* _Prompt_: Which of the lines in the records below hold the string "Livingood"? Copy every one of them.

------

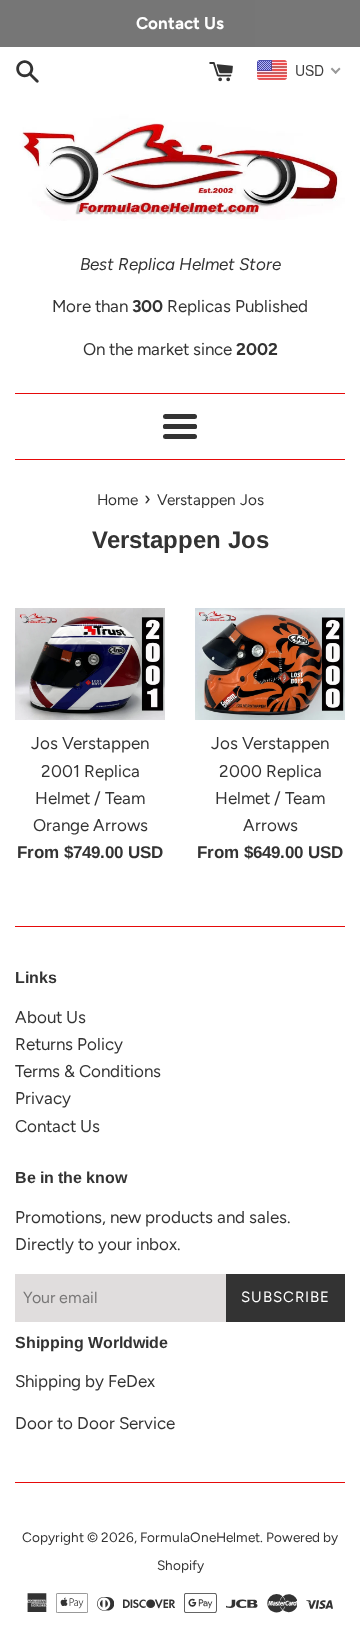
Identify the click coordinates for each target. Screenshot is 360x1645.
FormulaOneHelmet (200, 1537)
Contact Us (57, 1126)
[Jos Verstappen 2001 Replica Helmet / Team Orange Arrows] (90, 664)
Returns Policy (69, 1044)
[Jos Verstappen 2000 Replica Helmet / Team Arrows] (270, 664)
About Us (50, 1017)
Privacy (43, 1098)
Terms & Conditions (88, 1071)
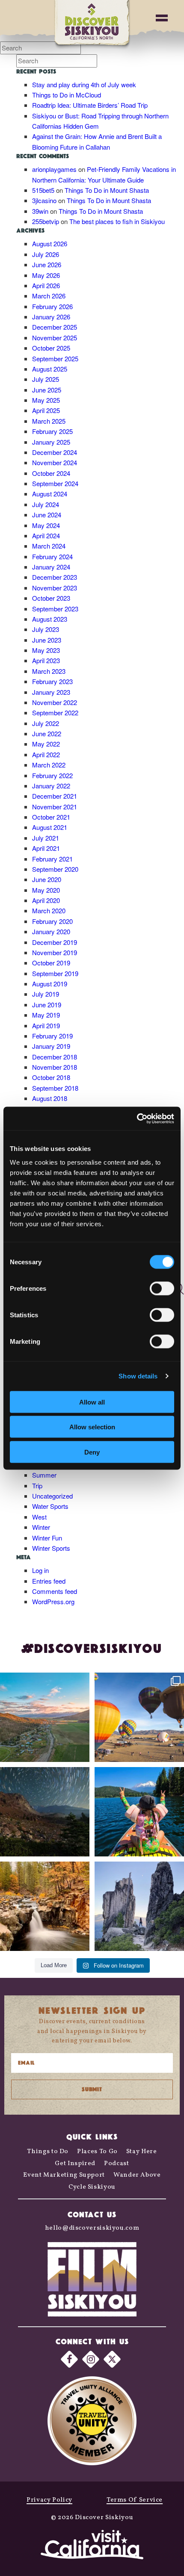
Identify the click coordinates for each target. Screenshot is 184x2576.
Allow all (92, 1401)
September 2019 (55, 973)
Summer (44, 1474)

------

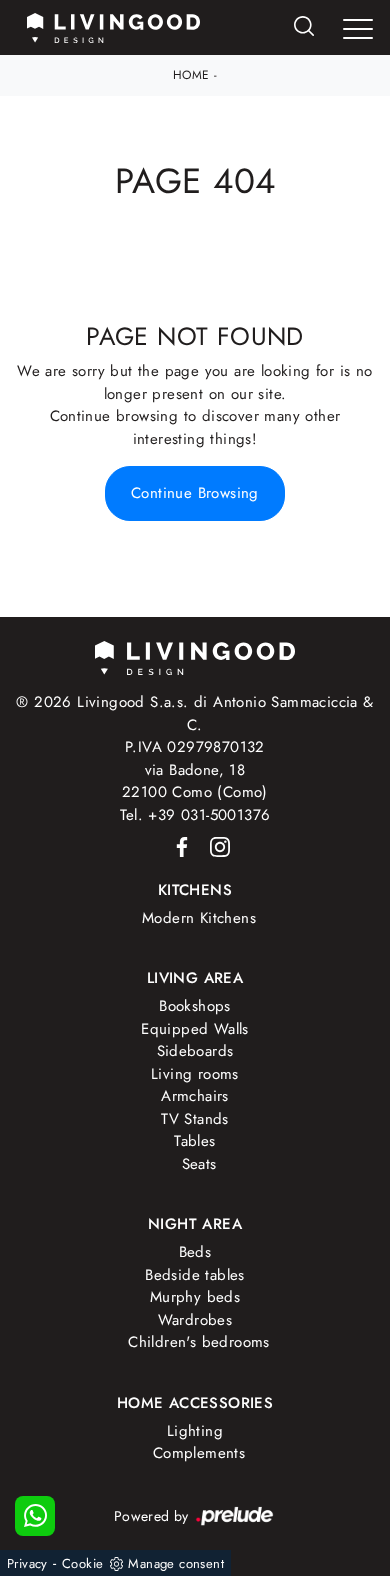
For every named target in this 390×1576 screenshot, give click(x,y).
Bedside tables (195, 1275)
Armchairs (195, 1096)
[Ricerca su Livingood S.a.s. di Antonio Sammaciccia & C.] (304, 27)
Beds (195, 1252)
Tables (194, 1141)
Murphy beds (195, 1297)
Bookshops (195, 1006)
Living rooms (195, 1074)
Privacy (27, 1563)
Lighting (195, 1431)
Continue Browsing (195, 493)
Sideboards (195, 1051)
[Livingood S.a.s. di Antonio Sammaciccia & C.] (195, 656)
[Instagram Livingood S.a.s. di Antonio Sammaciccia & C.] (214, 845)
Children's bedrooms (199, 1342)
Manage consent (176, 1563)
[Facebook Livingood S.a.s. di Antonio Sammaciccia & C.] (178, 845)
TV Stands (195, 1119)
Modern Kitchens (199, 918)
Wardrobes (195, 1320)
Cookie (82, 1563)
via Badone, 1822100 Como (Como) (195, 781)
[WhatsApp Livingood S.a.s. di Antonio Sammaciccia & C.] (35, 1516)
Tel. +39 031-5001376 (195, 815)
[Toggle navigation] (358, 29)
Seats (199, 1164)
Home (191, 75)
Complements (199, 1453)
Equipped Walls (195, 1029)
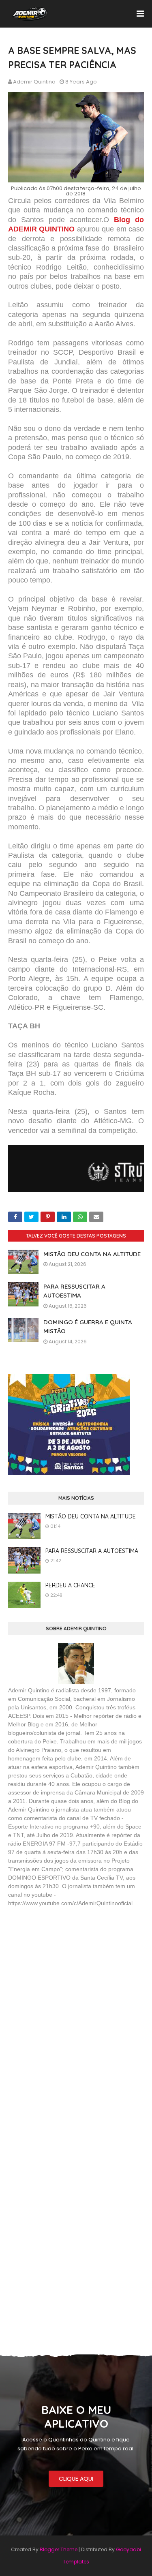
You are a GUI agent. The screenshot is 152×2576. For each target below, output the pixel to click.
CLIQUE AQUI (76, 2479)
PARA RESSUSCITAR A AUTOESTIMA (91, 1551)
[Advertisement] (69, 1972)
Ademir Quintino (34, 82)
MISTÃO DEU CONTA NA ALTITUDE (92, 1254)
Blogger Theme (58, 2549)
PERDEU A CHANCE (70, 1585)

------

* _Task solution_:
[Ricerca su Livingood S.a.s. di Antonio Sammaciccia & C.] (304, 27)
[Livingood S.a.s. di Antonio Sammaciccia & C.] (195, 656)
[Instagram Livingood S.a.s. di Antonio Sammaciccia & C.] (214, 845)
[Facebook Livingood S.a.s. di Antonio Sammaciccia & C.] (178, 845)
[WhatsApp Livingood S.a.s. di Antonio Sammaciccia & C.] (35, 1516)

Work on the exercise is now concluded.